NOMURA TAPS FIDESSA FOR EXCHANGE CONNECTIONS

As firms deal with the pressures for FCMs under the new clearing requirements, including the need to connect to central counterparties, manage collateral across the firm and meet the needs of their clients, at least one buyside firm has decided to offload part of its technology.

Nomura has tapped Fidessa to handle connectivity to global futures exchanges and order management, which the firm previously handled in-house, said a representative for investment firm Nomura who requested anonymity.

“There is a lot of regulatory pressure coming down the line to FCMs and end clients,” the rep told Traders. “To keep this business efficient in the sense of execution and clearing, we want to lean on infrastructure providers such as Fidessa so we can focus on the client-facing pieces and innovations.”

Under the deal, Fidessa provides connectivity to about a dozen exchanges globally, including ICE, the CME and Liffe. Nomura tapped the vendor because of its exchange reach. “They provided us with a global reach which meant our stringent requirements,” said the Nomura rep.

Nomura uses the Fidessa order management system and exchange gateways, which was rolled out last year, to support its own proprietary trading as well as its clients.

“We connect our clients to the markets via the Fidessa piece,” said the Nomura rep. “Firms like Nomura want to spend their time focusing on clients’ needs rather than looking after the plumbing.”

Nomura provides its clients with clearing for both over-the-counter and listed derivatives, enabling it to handle all of its clients’ clearing requirements in one place, according to the company. On the OTC side, the firm uses an in-house- developed platform to access the major central counterparties.

As Dodd-Frank moves the world of OTC derivatives onto at least a centrally cleared and, if possible, electronically traded business model, it’s converging the worlds of OTC and exchange traded derivatives.

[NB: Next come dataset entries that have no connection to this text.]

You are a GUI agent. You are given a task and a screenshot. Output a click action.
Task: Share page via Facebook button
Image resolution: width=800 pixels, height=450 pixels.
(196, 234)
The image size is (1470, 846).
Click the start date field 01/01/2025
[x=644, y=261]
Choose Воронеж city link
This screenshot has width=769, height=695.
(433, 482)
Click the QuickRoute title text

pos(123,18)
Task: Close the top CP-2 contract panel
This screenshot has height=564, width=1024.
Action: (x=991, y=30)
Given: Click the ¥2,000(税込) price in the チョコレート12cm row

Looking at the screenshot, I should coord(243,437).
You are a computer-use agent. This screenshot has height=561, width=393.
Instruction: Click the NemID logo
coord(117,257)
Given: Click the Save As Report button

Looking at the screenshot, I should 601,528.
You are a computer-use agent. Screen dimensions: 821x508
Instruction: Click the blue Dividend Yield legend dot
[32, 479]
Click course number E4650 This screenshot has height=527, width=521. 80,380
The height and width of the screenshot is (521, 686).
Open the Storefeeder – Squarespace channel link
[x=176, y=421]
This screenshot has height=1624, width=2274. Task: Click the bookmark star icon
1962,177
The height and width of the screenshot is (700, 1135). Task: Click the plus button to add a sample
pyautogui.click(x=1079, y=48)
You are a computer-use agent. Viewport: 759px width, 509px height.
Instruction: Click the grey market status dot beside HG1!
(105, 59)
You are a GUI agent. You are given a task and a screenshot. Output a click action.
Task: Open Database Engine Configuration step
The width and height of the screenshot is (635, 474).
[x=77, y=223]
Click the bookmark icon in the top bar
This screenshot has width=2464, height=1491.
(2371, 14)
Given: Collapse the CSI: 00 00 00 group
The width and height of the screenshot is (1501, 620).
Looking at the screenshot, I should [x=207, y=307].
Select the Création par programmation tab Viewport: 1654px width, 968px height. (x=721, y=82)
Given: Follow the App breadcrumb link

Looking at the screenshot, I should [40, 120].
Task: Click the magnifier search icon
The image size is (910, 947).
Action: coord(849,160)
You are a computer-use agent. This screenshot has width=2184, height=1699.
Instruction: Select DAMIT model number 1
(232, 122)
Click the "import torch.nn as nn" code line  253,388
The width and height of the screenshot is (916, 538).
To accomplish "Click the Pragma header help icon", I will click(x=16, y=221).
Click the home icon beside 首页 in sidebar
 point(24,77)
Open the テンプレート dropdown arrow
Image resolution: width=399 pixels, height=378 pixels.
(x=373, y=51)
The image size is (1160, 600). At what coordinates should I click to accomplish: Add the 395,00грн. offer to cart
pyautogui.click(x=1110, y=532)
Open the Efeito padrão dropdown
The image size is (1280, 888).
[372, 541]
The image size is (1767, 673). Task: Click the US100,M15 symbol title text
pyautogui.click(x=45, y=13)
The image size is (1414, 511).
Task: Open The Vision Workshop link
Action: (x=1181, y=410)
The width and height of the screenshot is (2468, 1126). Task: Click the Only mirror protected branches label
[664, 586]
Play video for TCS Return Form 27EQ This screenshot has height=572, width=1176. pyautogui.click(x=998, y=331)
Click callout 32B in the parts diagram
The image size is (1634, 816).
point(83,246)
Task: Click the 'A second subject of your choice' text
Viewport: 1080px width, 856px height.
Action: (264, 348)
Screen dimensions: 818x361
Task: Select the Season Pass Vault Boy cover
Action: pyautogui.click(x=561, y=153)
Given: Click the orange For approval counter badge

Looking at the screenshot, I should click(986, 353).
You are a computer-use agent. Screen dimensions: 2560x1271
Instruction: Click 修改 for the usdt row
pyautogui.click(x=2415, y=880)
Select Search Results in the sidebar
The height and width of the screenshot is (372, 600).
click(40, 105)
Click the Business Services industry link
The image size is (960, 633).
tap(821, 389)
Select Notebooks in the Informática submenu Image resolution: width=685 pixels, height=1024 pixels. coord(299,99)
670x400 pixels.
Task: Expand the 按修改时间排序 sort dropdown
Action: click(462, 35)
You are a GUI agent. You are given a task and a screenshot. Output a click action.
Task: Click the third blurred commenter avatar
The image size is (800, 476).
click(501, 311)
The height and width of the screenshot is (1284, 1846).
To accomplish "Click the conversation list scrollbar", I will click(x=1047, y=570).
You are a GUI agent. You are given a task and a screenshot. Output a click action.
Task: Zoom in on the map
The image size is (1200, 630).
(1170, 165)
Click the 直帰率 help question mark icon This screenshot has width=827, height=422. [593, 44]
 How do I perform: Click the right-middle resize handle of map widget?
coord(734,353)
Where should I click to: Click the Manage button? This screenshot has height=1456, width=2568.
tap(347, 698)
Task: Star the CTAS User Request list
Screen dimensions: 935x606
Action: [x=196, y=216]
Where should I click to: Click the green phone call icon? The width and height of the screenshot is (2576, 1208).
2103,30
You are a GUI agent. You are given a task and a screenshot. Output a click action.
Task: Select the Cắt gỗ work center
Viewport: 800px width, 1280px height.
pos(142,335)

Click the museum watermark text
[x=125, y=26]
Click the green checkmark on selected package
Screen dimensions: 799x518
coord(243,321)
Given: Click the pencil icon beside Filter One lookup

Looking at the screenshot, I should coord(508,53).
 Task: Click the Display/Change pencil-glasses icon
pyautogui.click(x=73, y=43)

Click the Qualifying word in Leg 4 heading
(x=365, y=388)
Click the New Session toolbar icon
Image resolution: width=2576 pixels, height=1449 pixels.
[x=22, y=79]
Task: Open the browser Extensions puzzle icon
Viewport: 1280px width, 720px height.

Before this, they existed in parallel but separate universes. The largest challenge the change presents involves clearing, Steve Grob, director of group strategy at Fidessa, told Traders.

“Different flavors of swap contracts are cleared through different clearing houses. First problem is: How do you get them offset,” said Grob. “One may be cleared on Eurex, one LCH, so they are technically non-fungible. Any concept of interoperability between clearing houses looks to be a long way off.”

Virginie O’Shea, senior analyst at Aite Group, agreed, but added that this issue is a reason for a firm to consolidate its clearing. “If you concentrate all your flow including credit default swaps and interest rate swaps into one clearer, then you have netting opportunities,” she said. “If you spread out across different CCPs, your risk goes up and your costs go up. There is an incentive for firms to go with one clearer.”